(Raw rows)

%%

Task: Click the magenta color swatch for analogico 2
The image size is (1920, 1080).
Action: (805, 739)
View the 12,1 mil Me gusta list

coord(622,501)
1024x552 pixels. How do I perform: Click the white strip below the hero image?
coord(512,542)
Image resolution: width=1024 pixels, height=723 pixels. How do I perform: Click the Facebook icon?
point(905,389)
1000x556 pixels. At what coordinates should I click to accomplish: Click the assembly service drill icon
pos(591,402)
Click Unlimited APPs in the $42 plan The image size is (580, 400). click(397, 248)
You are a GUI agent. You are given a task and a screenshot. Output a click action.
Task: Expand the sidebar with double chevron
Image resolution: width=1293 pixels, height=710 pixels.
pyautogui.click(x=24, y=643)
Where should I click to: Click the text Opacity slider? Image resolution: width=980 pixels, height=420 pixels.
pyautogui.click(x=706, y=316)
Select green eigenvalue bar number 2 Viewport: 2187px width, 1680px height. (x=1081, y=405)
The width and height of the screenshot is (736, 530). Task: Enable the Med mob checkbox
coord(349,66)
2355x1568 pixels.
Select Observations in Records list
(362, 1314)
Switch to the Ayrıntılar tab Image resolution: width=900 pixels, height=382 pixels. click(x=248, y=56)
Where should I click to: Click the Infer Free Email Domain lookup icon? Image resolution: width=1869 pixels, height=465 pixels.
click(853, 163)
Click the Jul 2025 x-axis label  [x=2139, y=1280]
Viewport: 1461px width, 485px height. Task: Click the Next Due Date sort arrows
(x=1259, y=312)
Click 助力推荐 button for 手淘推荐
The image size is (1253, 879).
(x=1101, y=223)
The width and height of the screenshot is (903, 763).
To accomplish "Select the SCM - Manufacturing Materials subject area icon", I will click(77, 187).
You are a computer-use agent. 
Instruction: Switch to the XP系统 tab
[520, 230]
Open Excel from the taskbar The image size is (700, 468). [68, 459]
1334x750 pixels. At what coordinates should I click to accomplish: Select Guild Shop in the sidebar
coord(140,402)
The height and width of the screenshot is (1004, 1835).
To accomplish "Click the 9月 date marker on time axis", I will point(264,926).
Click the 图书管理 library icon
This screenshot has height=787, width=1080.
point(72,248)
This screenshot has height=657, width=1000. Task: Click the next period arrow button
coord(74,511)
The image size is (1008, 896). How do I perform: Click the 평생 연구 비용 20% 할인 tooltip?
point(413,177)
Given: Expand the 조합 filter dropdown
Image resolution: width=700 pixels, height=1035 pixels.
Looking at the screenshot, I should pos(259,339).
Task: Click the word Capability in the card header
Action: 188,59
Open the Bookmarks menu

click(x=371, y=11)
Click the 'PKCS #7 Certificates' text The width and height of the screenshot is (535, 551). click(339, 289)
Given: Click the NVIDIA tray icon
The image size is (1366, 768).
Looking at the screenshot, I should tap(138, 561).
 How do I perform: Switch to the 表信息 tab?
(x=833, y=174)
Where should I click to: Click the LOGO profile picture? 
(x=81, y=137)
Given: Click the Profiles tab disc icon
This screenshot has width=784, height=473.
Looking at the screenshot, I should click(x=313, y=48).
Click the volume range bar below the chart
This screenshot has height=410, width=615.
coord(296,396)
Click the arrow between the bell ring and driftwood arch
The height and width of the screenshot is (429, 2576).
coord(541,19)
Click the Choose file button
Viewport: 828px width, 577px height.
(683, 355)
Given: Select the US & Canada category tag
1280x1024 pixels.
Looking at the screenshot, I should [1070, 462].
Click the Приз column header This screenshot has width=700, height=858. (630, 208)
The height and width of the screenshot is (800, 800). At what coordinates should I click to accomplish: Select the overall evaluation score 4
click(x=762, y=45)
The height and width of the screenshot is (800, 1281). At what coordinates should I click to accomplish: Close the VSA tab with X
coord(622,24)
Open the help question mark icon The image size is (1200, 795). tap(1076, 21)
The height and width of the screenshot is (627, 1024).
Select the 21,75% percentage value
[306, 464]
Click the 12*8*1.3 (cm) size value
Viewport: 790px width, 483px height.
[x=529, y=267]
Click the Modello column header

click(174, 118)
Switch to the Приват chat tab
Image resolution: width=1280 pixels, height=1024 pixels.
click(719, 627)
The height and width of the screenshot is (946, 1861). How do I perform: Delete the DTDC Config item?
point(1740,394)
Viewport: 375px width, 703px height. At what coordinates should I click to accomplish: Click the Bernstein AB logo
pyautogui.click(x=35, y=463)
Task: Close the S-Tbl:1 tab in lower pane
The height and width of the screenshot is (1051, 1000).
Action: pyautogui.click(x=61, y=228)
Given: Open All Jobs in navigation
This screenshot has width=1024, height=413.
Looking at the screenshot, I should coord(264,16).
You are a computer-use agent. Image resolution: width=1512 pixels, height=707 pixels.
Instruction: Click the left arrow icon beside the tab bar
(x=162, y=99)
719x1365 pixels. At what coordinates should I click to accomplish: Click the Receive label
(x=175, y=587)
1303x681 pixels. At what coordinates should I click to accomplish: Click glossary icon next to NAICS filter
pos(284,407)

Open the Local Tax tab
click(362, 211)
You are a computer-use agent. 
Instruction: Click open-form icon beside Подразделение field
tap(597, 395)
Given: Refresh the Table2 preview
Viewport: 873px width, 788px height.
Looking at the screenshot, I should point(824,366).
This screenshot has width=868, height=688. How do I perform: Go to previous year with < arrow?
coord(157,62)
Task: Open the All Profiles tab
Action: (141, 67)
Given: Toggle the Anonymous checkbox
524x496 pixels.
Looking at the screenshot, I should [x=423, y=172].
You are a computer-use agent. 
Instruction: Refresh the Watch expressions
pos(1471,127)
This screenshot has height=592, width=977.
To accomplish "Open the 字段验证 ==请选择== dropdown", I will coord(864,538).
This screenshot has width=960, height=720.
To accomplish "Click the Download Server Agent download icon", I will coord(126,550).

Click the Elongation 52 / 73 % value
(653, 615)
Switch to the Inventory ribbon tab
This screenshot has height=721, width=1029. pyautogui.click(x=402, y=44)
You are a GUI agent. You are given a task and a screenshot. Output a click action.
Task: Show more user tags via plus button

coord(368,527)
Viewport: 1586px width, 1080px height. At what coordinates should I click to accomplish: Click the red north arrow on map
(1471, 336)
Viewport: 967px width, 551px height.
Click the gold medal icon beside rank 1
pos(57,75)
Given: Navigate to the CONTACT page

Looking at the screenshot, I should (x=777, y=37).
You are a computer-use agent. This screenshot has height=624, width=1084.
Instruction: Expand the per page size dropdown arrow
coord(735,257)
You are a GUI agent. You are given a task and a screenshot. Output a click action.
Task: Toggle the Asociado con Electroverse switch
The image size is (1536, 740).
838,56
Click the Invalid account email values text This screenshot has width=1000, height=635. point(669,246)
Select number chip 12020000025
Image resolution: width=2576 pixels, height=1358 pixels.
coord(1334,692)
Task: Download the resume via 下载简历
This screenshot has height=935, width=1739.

%%

Written problem:
Please recast every line of the rows above as a Markdown table with two columns, "No." for the row number and "Line" for the line itself, leaving out blank lines.

The solution:
| No. | Line |
|---|---|
| 1 | Task: Click the magenta color swatch for analogico 2 |
| 2 | The image size is (1920, 1080). |
| 3 | Action: (805, 739) |
| 4 | View the 12,1 mil Me gusta list |
| 5 | coord(622,501) |
| 6 | 1024x552 pixels. How do I perform: Click the white strip below the hero image? |
| 7 | coord(512,542) |
| 8 | Image resolution: width=1024 pixels, height=723 pixels. How do I perform: Click the Facebook icon? |
| 9 | point(905,389) |
| 10 | 1000x556 pixels. At what coordinates should I click to accomplish: Click the assembly service drill icon |
| 11 | pos(591,402) |
| 12 | Click Unlimited APPs in the $42 plan The image size is (580, 400). click(397, 248) |
| 13 | You are a GUI agent. You are given a task and a screenshot. Output a click action. |
| 14 | Task: Expand the sidebar with double chevron |
| 15 | Image resolution: width=1293 pixels, height=710 pixels. |
| 16 | pyautogui.click(x=24, y=643) |
| 17 | Where should I click to: Click the text Opacity slider? Image resolution: width=980 pixels, height=420 pixels. |
| 18 | pyautogui.click(x=706, y=316) |
| 19 | Select green eigenvalue bar number 2 Viewport: 2187px width, 1680px height. (x=1081, y=405) |
| 20 | The width and height of the screenshot is (736, 530). Task: Enable the Med mob checkbox |
| 21 | coord(349,66) |
| 22 | 2355x1568 pixels. |
| 23 | Select Observations in Records list |
| 24 | (362, 1314) |
| 25 | Switch to the Ayrıntılar tab Image resolution: width=900 pixels, height=382 pixels. click(x=248, y=56) |
| 26 | Where should I click to: Click the Infer Free Email Domain lookup icon? Image resolution: width=1869 pixels, height=465 pixels. |
| 27 | click(853, 163) |
| 28 | Click the Jul 2025 x-axis label  [x=2139, y=1280] |
| 29 | Viewport: 1461px width, 485px height. Task: Click the Next Due Date sort arrows |
| 30 | (x=1259, y=312) |
| 31 | Click 助力推荐 button for 手淘推荐 |
| 32 | The image size is (1253, 879). |
| 33 | (x=1101, y=223) |
| 34 | The width and height of the screenshot is (903, 763). |
| 35 | To accomplish "Select the SCM - Manufacturing Materials subject area icon", I will click(77, 187). |
| 36 | You are a computer-use agent.  |
| 37 | Instruction: Switch to the XP系统 tab |
| 38 | [520, 230] |
| 39 | Open Excel from the taskbar The image size is (700, 468). [68, 459] |
| 40 | 1334x750 pixels. At what coordinates should I click to accomplish: Select Guild Shop in the sidebar |
| 41 | coord(140,402) |
| 42 | The height and width of the screenshot is (1004, 1835). |
| 43 | To accomplish "Click the 9月 date marker on time axis", I will point(264,926). |
| 44 | Click the 图书管理 library icon |
| 45 | This screenshot has height=787, width=1080. |
| 46 | point(72,248) |
| 47 | This screenshot has height=657, width=1000. Task: Click the next period arrow button |
| 48 | coord(74,511) |
| 49 | The image size is (1008, 896). How do I perform: Click the 평생 연구 비용 20% 할인 tooltip? |
| 50 | point(413,177) |
| 51 | Given: Expand the 조합 filter dropdown |
| 52 | Image resolution: width=700 pixels, height=1035 pixels. |
| 53 | Looking at the screenshot, I should pos(259,339). |
| 54 | Task: Click the word Capability in the card header |
| 55 | Action: 188,59 |
| 56 | Open the Bookmarks menu |
| 57 | click(x=371, y=11) |
| 58 | Click the 'PKCS #7 Certificates' text The width and height of the screenshot is (535, 551). click(339, 289) |
| 59 | Given: Click the NVIDIA tray icon |
| 60 | The image size is (1366, 768). |
| 61 | Looking at the screenshot, I should tap(138, 561). |
| 62 |  How do I perform: Switch to the 表信息 tab? |
| 63 | (x=833, y=174) |
| 64 | Where should I click to: Click the LOGO profile picture?  |
| 65 | (x=81, y=137) |
| 66 | Given: Click the Profiles tab disc icon |
| 67 | This screenshot has width=784, height=473. |
| 68 | Looking at the screenshot, I should click(x=313, y=48). |
| 69 | Click the volume range bar below the chart |
| 70 | This screenshot has height=410, width=615. |
| 71 | coord(296,396) |
| 72 | Click the arrow between the bell ring and driftwood arch |
| 73 | The height and width of the screenshot is (429, 2576). |
| 74 | coord(541,19) |
| 75 | Click the Choose file button |
| 76 | Viewport: 828px width, 577px height. |
| 77 | (683, 355) |
| 78 | Given: Select the US & Canada category tag |
| 79 | 1280x1024 pixels. |
| 80 | Looking at the screenshot, I should [1070, 462]. |
| 81 | Click the Приз column header This screenshot has width=700, height=858. (630, 208) |
| 82 | The height and width of the screenshot is (800, 800). At what coordinates should I click to accomplish: Select the overall evaluation score 4 |
| 83 | click(x=762, y=45) |
| 84 | The height and width of the screenshot is (800, 1281). At what coordinates should I click to accomplish: Close the VSA tab with X |
| 85 | coord(622,24) |
| 86 | Open the help question mark icon The image size is (1200, 795). tap(1076, 21) |
| 87 | The height and width of the screenshot is (627, 1024). |
| 88 | Select the 21,75% percentage value |
| 89 | [306, 464] |
| 90 | Click the 12*8*1.3 (cm) size value |
| 91 | Viewport: 790px width, 483px height. |
| 92 | [x=529, y=267] |
| 93 | Click the Modello column header |
| 94 | click(174, 118) |
| 95 | Switch to the Приват chat tab |
| 96 | Image resolution: width=1280 pixels, height=1024 pixels. |
| 97 | click(719, 627) |
| 98 | The height and width of the screenshot is (946, 1861). How do I perform: Delete the DTDC Config item? |
| 99 | point(1740,394) |
| 100 | Viewport: 375px width, 703px height. At what coordinates should I click to accomplish: Click the Bernstein AB logo |
| 101 | pyautogui.click(x=35, y=463) |
| 102 | Task: Close the S-Tbl:1 tab in lower pane |
| 103 | The height and width of the screenshot is (1051, 1000). |
| 104 | Action: pyautogui.click(x=61, y=228) |
| 105 | Given: Open All Jobs in navigation |
| 106 | This screenshot has width=1024, height=413. |
| 107 | Looking at the screenshot, I should coord(264,16). |
| 108 | You are a computer-use agent. Image resolution: width=1512 pixels, height=707 pixels. |
| 109 | Instruction: Click the left arrow icon beside the tab bar |
| 110 | (x=162, y=99) |
| 111 | 719x1365 pixels. At what coordinates should I click to accomplish: Click the Receive label |
| 112 | (x=175, y=587) |
| 113 | 1303x681 pixels. At what coordinates should I click to accomplish: Click glossary icon next to NAICS filter |
| 114 | pos(284,407) |
| 115 | Open the Local Tax tab |
| 116 | click(362, 211) |
| 117 | You are a computer-use agent.  |
| 118 | Instruction: Click open-form icon beside Подразделение field |
| 119 | tap(597, 395) |
| 120 | Given: Refresh the Table2 preview |
| 121 | Viewport: 873px width, 788px height. |
| 122 | Looking at the screenshot, I should point(824,366). |
| 123 | This screenshot has width=868, height=688. How do I perform: Go to previous year with < arrow? |
| 124 | coord(157,62) |
| 125 | Task: Open the All Profiles tab |
| 126 | Action: (141, 67) |
| 127 | Given: Toggle the Anonymous checkbox |
| 128 | 524x496 pixels. |
| 129 | Looking at the screenshot, I should [x=423, y=172]. |
| 130 | You are a computer-use agent.  |
| 131 | Instruction: Refresh the Watch expressions |
| 132 | pos(1471,127) |
| 133 | This screenshot has height=592, width=977. |
| 134 | To accomplish "Open the 字段验证 ==请选择== dropdown", I will coord(864,538). |
| 135 | This screenshot has width=960, height=720. |
| 136 | To accomplish "Click the Download Server Agent download icon", I will coord(126,550). |
| 137 | Click the Elongation 52 / 73 % value |
| 138 | (653, 615) |
| 139 | Switch to the Inventory ribbon tab |
| 140 | This screenshot has height=721, width=1029. pyautogui.click(x=402, y=44) |
| 141 | You are a GUI agent. You are given a task and a screenshot. Output a click action. |
| 142 | Task: Show more user tags via plus button |
| 143 | coord(368,527) |
| 144 | Viewport: 1586px width, 1080px height. At what coordinates should I click to accomplish: Click the red north arrow on map |
| 145 | (1471, 336) |
| 146 | Viewport: 967px width, 551px height. |
| 147 | Click the gold medal icon beside rank 1 |
| 148 | pos(57,75) |
| 149 | Given: Navigate to the CONTACT page |
| 150 | Looking at the screenshot, I should (x=777, y=37). |
| 151 | You are a computer-use agent. This screenshot has height=624, width=1084. |
| 152 | Instruction: Expand the per page size dropdown arrow |
| 153 | coord(735,257) |
| 154 | You are a GUI agent. You are given a task and a screenshot. Output a click action. |
| 155 | Task: Toggle the Asociado con Electroverse switch |
| 156 | The image size is (1536, 740). |
| 157 | 838,56 |
| 158 | Click the Invalid account email values text This screenshot has width=1000, height=635. point(669,246) |
| 159 | Select number chip 12020000025 |
| 160 | Image resolution: width=2576 pixels, height=1358 pixels. |
| 161 | coord(1334,692) |
| 162 | Task: Download the resume via 下载简历 |
| 163 | This screenshot has height=935, width=1739. |